4. The fourth most important good event: the growth of the UH Press. The UH Press, like the UH library, is at the heart of the UH duty to communicate to the world.

The UH Press has risen from roughly position 40 in annual sales among its national peers to about position 12.

5. The fifth most important good event: the visiting lectures at UH sponsored by the ASUH in the 1960s: Martin Luther King, Jr., James Farmer, Robert Simmons of the Louisiana White Citizens Council, Communist Party boss Gus Hall and American Nazi fuhrer George Lincoln Rockwell. When King walked down the aisle of a packed Amdrews Amphitheater, he created the one moment of inspired grandeur I ever witnessed at UH.

Judge Simeon Acoba, while a student senator and one of the main movers of these symposia, told me that at first ASUH was not going to perform its one historically significant act.

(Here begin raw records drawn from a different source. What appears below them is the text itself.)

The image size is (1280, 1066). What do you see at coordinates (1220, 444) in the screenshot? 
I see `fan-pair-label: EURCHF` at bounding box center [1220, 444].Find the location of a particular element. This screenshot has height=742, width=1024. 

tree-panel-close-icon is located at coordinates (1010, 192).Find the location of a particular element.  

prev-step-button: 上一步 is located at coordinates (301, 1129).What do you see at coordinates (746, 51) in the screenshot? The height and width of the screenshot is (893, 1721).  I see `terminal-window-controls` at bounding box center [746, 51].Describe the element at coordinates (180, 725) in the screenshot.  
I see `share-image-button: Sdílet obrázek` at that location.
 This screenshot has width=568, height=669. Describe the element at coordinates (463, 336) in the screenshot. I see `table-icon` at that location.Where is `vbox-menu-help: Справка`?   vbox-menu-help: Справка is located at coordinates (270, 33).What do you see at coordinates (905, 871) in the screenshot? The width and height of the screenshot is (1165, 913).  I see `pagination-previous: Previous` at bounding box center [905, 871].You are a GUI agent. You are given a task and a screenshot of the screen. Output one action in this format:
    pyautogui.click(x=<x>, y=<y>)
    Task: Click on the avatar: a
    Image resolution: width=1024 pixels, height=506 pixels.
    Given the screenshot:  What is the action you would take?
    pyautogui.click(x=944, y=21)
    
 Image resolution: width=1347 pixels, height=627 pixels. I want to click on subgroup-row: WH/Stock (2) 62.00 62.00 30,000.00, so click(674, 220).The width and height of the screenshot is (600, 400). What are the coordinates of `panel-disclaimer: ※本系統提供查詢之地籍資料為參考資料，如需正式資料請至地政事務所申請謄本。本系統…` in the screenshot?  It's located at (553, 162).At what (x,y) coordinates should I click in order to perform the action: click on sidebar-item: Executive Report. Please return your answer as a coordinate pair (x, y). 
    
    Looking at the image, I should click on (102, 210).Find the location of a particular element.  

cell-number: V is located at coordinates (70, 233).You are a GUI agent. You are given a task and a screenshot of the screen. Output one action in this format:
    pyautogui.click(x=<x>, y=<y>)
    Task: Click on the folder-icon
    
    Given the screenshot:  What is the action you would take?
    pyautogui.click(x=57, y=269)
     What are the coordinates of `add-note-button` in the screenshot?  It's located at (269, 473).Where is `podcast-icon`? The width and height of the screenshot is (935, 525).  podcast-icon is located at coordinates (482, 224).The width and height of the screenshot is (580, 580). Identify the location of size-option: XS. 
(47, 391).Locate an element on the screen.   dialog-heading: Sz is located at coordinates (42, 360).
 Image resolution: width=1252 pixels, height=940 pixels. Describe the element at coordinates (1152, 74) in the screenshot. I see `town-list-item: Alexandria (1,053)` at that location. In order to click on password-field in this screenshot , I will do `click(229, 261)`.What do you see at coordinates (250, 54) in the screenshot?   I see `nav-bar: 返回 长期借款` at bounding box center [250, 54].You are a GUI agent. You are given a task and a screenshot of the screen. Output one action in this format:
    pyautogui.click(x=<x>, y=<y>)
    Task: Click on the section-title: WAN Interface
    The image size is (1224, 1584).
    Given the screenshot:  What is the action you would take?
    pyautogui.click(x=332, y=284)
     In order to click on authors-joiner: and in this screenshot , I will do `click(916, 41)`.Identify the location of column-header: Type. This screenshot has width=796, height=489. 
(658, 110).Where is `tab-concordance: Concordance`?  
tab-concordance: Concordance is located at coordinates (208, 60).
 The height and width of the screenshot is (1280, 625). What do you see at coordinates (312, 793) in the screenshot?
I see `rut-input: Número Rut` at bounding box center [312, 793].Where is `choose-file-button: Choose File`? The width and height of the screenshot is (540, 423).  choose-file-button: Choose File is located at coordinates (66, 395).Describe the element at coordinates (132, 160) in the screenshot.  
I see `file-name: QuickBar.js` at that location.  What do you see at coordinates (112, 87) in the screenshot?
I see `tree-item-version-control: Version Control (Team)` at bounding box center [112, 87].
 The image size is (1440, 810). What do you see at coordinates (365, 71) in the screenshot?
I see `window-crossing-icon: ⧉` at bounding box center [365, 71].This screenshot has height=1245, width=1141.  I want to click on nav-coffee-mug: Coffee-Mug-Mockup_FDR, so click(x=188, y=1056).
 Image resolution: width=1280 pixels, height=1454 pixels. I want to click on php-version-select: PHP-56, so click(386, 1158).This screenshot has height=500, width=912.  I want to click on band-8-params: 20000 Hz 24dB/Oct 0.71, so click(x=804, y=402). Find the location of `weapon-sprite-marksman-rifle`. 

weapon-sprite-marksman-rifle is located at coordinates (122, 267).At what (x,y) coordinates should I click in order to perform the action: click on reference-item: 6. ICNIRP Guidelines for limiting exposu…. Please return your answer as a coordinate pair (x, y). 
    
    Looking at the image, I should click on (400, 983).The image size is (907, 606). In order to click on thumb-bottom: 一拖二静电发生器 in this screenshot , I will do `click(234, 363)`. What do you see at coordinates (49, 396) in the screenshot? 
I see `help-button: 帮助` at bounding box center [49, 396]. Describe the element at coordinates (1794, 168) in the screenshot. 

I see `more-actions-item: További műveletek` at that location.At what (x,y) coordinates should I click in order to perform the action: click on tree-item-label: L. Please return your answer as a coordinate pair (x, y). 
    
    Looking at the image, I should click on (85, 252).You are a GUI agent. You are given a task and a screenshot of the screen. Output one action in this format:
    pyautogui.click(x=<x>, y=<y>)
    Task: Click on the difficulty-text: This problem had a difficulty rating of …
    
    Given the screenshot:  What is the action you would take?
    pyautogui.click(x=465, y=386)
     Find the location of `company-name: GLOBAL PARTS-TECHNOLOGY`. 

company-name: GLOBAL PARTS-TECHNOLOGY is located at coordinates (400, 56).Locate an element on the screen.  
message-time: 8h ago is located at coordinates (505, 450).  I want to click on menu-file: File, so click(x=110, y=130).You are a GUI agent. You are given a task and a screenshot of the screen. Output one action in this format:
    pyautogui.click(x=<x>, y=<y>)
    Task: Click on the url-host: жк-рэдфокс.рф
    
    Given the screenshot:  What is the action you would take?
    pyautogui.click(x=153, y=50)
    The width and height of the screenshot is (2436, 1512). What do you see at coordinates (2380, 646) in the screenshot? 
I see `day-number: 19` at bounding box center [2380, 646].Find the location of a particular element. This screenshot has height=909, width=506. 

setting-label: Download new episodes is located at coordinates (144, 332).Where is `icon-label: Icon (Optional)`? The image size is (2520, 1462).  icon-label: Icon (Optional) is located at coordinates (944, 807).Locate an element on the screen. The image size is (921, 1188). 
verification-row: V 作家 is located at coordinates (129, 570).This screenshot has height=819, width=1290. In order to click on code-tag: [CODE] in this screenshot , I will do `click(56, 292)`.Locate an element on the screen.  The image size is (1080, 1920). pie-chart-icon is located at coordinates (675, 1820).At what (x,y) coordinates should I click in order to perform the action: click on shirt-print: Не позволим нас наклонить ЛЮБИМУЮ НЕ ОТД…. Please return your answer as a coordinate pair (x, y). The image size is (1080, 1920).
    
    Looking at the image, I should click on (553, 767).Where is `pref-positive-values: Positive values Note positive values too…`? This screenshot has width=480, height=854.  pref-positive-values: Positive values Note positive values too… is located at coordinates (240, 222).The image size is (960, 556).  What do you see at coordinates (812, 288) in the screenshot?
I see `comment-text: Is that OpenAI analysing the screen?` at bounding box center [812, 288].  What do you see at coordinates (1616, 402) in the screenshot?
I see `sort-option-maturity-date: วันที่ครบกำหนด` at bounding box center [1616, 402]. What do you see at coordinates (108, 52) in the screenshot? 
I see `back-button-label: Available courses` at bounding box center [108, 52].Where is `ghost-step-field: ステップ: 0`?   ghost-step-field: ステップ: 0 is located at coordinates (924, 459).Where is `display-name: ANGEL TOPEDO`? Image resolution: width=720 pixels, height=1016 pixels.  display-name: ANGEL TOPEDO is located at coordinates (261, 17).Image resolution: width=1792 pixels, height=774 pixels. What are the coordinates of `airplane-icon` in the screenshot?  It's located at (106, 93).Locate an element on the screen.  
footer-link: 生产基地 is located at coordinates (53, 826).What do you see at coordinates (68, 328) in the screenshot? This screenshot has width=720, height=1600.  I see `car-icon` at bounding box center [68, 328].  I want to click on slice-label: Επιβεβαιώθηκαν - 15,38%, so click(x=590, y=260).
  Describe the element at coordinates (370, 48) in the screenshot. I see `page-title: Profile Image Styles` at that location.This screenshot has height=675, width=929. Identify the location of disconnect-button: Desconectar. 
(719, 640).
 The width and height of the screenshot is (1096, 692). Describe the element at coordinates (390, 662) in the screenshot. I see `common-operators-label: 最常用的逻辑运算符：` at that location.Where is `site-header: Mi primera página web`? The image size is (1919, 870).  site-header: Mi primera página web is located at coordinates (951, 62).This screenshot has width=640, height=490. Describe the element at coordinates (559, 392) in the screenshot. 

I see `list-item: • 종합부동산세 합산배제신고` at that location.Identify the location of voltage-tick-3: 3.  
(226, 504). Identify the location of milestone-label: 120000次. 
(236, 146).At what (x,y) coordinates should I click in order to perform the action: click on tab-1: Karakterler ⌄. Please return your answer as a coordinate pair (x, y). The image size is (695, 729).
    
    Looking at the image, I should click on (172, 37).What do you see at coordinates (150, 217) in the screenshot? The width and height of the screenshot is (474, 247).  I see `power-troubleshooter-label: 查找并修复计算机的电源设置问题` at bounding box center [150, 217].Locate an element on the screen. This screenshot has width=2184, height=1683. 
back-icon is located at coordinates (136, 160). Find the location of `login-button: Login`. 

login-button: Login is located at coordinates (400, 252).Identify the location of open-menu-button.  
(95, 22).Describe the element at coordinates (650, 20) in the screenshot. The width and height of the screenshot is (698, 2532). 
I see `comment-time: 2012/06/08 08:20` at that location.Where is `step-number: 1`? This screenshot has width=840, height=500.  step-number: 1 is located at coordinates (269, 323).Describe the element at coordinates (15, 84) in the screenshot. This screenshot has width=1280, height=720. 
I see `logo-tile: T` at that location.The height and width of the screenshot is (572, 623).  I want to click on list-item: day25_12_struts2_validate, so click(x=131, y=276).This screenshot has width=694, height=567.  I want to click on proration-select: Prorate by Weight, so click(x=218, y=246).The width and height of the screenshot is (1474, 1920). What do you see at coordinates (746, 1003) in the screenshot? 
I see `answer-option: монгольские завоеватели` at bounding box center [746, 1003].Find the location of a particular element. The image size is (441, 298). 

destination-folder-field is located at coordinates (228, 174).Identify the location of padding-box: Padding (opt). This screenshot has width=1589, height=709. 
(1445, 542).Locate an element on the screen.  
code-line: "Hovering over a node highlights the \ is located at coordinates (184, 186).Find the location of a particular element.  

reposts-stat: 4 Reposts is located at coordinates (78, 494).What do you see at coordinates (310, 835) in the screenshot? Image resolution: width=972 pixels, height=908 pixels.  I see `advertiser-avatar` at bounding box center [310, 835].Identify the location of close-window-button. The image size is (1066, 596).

ASUH never again rose to such heights.

6. The sixth most important good event: the UH faculty finally acting in concert to preserve its identity and self-respect by pulling off a moderately successful strike — in effect giving UH a fighting chance to compete academically.

The six worst events, often perennial

1. The worst event, because it is the perennial outward and visible manifestation of an inward state of gracelessness, is the architecture of the Manoa campus. The bluff in lower Manoa has one of the most salubrious climates in the world and is one of the all-time great university sites. The university buildings put there represent one of the great despoliations of a beautiful place in the history of man-the-maker. Form, function, motive, craftsmanship — you name it — show that the pourers of these buildings hated UH.

Only the UH baseball stadium and maybe Korean Studies are world-class.

2. The second worst event is the overmanagement "Systems Central" bureaucracy at UH, ingesting from 13 percent to 22 percent or $70 million to $79 million of the budget for what is essentially picking up the telephone or punching to e-mail to "coordinate," or "cooperate" in counting paper clips.

3. Related to the second worst is the third worst: the management of money at UH.

Mismanagement of moneyfalls into three categories: A. overstaffing with watchbirds because the faculty may not go along with old-boy masking, B. paying too much for goods and services, perhaps $100 million too much in my 38 years here, mainly through bad bids, overruns without fines and shoddy goods; and C. placing the UH Foundation in peril through various lamentable skim-scams, the latest being a fine by the IRS of some $385,000.

4.The fourth worst act at UH has two parts. The first is the unconscionable leasing of the unseaworthy boat Holoholo in the 1970s with the subsequent loss of all hands including three UH researchers. The second part is the development of Agent Orange to defoliate Vietnam using UH people and facilities in the early 1960s. Those two occasions mean that UH is a purveyor of death rather than an enhancer of life.

5. The fifth worst act at UH is also not a single act, but an ongoing bad habit: the pervasive secrecy that affects all the most important personnel and money decisions at UH. The theory is that secrecy makes people more honest; my observation is that the opposite is true.

6. The sixth worst act at UH is specific, but has enormous implications for the future of UH: the failure of the UH administration to defend both property and intellectual rights against piracy perpetrated in China of the groundbreaking Chinese-English dictionary compiled and edited by UH Emeritus Professor John DeFrancis and published by UH Press.

DeFrancis, now 90, showed for the first time with 76,000 entries (expanded to 192,000 in the second edition) that Chinese could be phonetically alphabetized. This made written Chinese accessible to everyone who could hear it; 200-plus visual radicals no longer had to be the only organizing principle for written Chinese. UH could have been the catalyst for bring together over a billion Chinese and over a billion computers in the world.

George Simson is emeritus professor of English and retired director of the Center for Biographical Research at UH. He taught at UH from 1963 to 1998 and sits on three Ph.D. committees.